Robert Graham, MD, has extensive experience performing minimally-invasive arthroscopic rotator cuff repair at offices located throughout the North Austin, Texas area. He maintains state-of-the-art techniques aimed at restoring range of motion while eliminating painful symptoms.
What is the rotator cuff?
The rotator cuff is a collection of muscles and tendons that work together to keep the ball-like head of the shoulder joint within the socket, or cup portion of the joint, enabling the joint to function correctly and facilitating an extensive range of motion and strength.
What are the most common types of rotator cuff injuries?
Most rotator cuff injuries occur as a result of sports activities, slip-and-fall accidents, or other types of trauma, including car accidents. These injuries can cause partial or complete tears in the tendons or muscles.

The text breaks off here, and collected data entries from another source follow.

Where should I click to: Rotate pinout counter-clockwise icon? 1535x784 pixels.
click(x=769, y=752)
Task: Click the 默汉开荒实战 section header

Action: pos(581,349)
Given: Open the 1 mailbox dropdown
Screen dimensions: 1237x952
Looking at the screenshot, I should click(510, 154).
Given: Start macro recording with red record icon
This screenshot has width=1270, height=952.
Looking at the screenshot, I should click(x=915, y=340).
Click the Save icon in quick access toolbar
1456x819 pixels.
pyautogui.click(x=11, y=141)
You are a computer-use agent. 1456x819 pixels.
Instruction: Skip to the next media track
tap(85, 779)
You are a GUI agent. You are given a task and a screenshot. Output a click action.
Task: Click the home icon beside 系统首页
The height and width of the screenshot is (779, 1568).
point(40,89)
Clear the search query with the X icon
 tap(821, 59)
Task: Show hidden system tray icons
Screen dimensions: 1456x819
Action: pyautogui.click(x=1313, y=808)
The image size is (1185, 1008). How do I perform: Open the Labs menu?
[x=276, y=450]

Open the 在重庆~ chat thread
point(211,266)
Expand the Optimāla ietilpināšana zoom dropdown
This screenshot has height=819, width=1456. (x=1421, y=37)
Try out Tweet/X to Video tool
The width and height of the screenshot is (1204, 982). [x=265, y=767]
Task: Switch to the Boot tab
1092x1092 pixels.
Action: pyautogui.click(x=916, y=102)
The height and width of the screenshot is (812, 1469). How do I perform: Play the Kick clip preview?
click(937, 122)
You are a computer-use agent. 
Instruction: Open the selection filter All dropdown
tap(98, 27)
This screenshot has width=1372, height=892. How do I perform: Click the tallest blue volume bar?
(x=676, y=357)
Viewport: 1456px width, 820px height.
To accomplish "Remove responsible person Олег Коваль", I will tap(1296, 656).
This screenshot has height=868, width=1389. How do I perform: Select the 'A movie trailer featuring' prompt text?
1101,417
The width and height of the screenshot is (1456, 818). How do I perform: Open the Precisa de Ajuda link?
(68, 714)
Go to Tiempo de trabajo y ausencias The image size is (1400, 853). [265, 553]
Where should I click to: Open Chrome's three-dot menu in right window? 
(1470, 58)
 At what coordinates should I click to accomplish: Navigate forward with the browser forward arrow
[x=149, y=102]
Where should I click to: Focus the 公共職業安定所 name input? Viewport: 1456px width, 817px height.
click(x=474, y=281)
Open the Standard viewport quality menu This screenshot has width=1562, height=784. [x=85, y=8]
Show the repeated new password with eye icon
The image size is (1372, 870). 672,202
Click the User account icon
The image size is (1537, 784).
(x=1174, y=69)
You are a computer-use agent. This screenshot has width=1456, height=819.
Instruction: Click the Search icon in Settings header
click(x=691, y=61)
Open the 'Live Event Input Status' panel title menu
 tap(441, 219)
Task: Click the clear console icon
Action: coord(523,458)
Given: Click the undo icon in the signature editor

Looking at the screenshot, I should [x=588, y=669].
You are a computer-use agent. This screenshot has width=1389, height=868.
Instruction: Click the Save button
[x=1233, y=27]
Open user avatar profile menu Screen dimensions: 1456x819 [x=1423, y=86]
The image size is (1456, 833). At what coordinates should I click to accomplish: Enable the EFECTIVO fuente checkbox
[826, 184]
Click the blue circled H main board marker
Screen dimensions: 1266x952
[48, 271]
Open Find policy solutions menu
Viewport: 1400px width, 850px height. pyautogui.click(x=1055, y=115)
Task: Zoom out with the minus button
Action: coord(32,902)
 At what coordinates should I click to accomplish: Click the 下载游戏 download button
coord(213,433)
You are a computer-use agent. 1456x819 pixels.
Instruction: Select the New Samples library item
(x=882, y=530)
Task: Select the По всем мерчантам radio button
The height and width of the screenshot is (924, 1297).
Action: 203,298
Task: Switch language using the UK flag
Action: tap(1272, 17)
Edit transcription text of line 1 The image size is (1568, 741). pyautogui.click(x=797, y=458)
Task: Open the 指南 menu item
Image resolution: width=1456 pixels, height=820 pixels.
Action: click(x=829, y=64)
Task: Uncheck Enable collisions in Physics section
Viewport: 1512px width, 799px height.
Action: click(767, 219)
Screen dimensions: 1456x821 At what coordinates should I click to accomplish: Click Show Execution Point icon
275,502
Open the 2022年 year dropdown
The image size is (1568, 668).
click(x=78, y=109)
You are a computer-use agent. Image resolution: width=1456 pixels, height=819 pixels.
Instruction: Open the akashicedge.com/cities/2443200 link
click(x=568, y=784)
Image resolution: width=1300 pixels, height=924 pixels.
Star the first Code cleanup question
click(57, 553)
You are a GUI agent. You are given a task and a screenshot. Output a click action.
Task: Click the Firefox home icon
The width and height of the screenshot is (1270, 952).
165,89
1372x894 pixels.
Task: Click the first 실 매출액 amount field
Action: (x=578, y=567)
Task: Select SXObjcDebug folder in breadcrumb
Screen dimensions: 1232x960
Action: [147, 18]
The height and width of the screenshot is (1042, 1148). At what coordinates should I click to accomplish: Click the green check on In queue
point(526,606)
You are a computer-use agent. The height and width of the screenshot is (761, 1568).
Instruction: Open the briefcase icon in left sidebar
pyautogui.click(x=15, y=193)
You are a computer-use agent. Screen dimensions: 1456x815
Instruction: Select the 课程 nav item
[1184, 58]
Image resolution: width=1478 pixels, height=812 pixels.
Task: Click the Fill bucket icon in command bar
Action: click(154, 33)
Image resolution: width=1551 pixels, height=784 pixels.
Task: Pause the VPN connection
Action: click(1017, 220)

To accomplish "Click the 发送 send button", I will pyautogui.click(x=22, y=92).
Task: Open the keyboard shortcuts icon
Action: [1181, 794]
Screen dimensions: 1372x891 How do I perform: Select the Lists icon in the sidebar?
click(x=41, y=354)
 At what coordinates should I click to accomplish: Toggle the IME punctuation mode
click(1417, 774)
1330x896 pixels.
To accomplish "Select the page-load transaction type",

Other causes of injury include inflammation of the tendons or bursa, small sacs of fluid within the joint, and calcific tendinitis, which occurs when calcium builds up in the joint. Repetitive use of the joint, such as the movements required in different sports or careers can also damage your rotator cuff.
What is arthroscopic rotator cuff repair?
Arthroscopic rotator cuff repair is a minimally-invasive approach to shoulder surgery that uses special surgical instruments designed to be inserted through small incisions for diagnostic and repair procedures.
An arthroscope is a pencil-shaped device that has a tiny camera at one end. When the scope is inserted through a small incision and into your shoulder, it sends video footage of the inside of the joint to a monitor where your doctor studies them or uses them as a guide to repair your shoulder.
Arthroscopic surgery is generally preferred compared to traditional open incision techniques since smaller incisions result in faster healing and fewer complications. However, arthroscopic procedures aren’t suitable for all rotator cuff injuries.
Am I a good candidate for arthroscopic rotator cuff repair?
A comprehensive examination of your shoulder joint including diagnostic imaging of the joint will be able to determine if an arthroscopic approach is the best choice for your needs.